Hi, thank you for yr advice. I was diagnosed with Bronchy when admitted for other health issue. Severe allergic re action to a statin after a few days taking them. My consultant then, has since retired, but he was very good & always saw him every 3 months. His replacement is not a Bronchy specialist he is very nice & helpful until now, but I believe the Junior Drs diagnosis when I saw her 18 months ago is reason I have got progressively worse, as I was,nt given a effective antibiotic then & had to get broad spectrum one from my GP & was more sick than when I,ve been hospitalised previously & never fully recovered from that. I am hoping my consultant has referred me to Prof Wilson, because I think he was unsure what to do next after my reaction to Voricanazole (V.Fend) If I had not contacted PALS I still would not know he had written to Prof Wilson & they even gave me Prof Wilsons secretary,s number, so I could ring myself this wk to check they received the letter or e.mail? I have,nt because of hearing probs, I think PALS overlooked this? I will see if I get any news from my consultant after his holiday next wk, but won,t hold my breath (excuse the pun). No doubt I will have to contact PALS again regarding this. Any mail I get after my appointments are usually 3/4 wks later (I found out from a nurse at the clinic that he has no secretary & using others last couple months)? As this disease can be fatal & travels to other organs incl brain if not treated, I am stressed about lack of care. What you said about him being General respiratory consultant explains this! Thank you I,m learning a lot on here & grateful for the support. Sandy x
Hi Happyfeet
We meet again and both still having problems with our clinic. Apparently there is a new consultant there now. Unfortunately I have completely lost faith in them. My last visit I saw a child registrar. Talking to her about bronchiectasis was like trying to explain nuclear physics to a 2 year old. She told me that I could not possibly have suddenly become allergic to inhaled colistin, completely disregarding the fact that I have been nebulising these drugs for 30 years and know very well how they affect me. There was no follow up letter from the clinic. I am interested in this idea of shared care. As you know the hospital closest to us does not have bronchiectasis expertise and our lady consultant told me two years ago that living where we do, we could not be admitted to the QE if we needed IV. Lovely. What a deterioration in care since the 1990s when we had our own ward. I am back to a choice of two oral antibiotics if I get sick and that's it. Worse than my treatment in the 1960s. If you find out about the shared care please let me know as I would like to follow it up. many thanks
Having had bronch for so long and been under consultant care all my life I find it hard to fit into the modern ways.

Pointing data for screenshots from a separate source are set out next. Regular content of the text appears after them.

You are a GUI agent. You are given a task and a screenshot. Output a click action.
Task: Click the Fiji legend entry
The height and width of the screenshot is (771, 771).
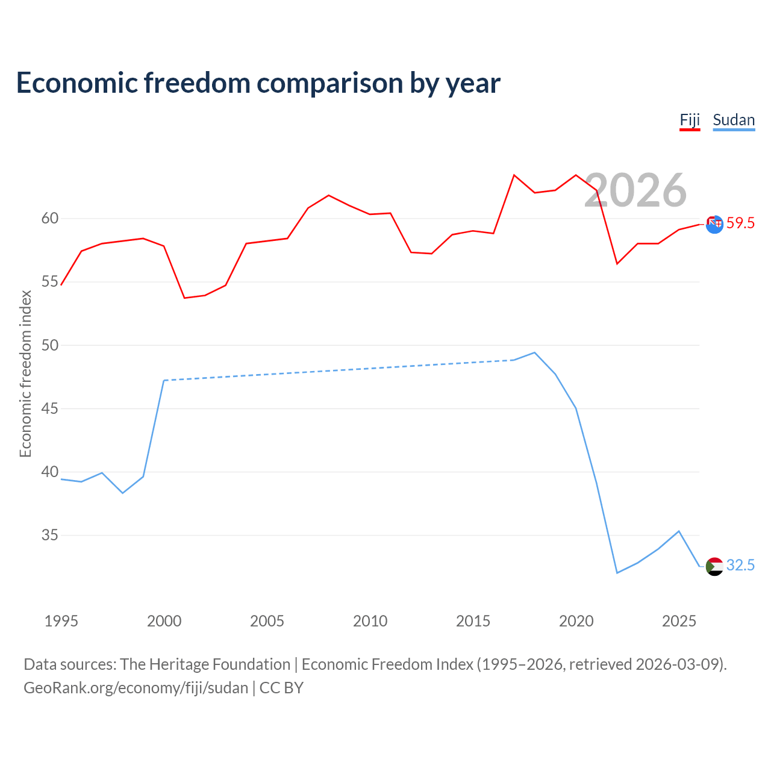coord(690,120)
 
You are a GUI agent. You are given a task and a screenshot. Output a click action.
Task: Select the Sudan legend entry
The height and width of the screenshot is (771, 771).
coord(734,120)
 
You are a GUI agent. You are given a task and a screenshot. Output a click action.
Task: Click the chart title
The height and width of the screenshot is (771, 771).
coord(258,83)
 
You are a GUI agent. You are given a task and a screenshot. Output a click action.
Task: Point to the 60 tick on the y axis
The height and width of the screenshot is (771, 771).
coord(50,219)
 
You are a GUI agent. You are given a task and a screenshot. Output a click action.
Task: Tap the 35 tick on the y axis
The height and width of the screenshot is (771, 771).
coord(50,535)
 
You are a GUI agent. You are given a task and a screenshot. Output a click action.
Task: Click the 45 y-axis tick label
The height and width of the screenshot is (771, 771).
coord(50,408)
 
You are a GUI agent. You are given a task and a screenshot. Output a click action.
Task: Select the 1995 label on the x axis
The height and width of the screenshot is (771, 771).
coord(61,621)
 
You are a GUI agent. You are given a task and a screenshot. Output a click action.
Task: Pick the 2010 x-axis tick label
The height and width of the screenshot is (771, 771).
coord(370,621)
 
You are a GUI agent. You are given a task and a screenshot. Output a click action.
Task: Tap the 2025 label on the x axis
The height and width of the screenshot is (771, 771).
coord(679,621)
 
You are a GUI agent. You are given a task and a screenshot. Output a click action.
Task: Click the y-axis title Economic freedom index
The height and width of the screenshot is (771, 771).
coord(26,373)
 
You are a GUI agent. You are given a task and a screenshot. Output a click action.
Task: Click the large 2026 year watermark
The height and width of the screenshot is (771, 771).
coord(635,190)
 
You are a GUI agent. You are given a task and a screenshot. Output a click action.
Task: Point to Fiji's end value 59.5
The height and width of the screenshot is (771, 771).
coord(740,223)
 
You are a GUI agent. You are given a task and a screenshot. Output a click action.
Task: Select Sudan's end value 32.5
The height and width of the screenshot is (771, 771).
coord(740,565)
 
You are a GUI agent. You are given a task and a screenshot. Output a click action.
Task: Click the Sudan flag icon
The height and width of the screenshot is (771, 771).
coord(714,567)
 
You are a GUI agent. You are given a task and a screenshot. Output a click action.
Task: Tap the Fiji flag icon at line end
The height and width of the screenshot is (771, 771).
coord(714,224)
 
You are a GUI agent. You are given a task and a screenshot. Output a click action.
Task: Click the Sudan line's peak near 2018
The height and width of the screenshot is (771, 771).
coord(534,352)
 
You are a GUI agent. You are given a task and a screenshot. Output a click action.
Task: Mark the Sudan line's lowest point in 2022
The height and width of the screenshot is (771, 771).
coord(617,573)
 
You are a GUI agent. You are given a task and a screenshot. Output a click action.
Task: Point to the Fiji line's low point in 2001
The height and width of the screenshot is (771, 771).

It is now really a requirement that you deal directly with your consultant, phoning their secretary etc! And you have to follow up yourself with your GP when you have tests done. Back in the day my GP phoned me to let me know results and would tackle consultants on my behalf. Now you have to fight your own corner.
Your GP should be helping you do get to the bottom of this.
Also, have you got a friend who could be your 'listening ear' when you are speaking to the consultant? Someone you can trust?
What a nightmare Sandy. My heart goes out to you. I think if I were you I would walk in to The R Brompton next time I'm in London & see if you can get some advice/ help.
My gps suspected I had Aspergilosis and/or bronchiectasis (very relieved I haven't, phew). I feel for you, I read all the information on aspergillosis too and it's scary.
My GPs had to read up on it when 3 sputum tests for it came back positive. further skin prick, CT scan and blood test showed I haven't got it.
In the country I would be wearing scarves to pull up at the slightest hint of spores floating about (I do anyway as allergic to other moulds), a nice silk one
My GPs told me that if I have asper. then it would be managed with antifungals. I cannot understand why your GP has left it to stew without offering you another anti fungal drug.
There are a couple of people on here who have experience of asper and/or bronch so I hope they will be along soon. In the meantime please, PLEASE ring the medical people on the BLF helpline 03000 030 555 9am - 5pm I think. They will guide you on anything lung related - not just copd. All the best to you. P
ps I am very sorry for the loss of you partner........ & where is Pembury btw?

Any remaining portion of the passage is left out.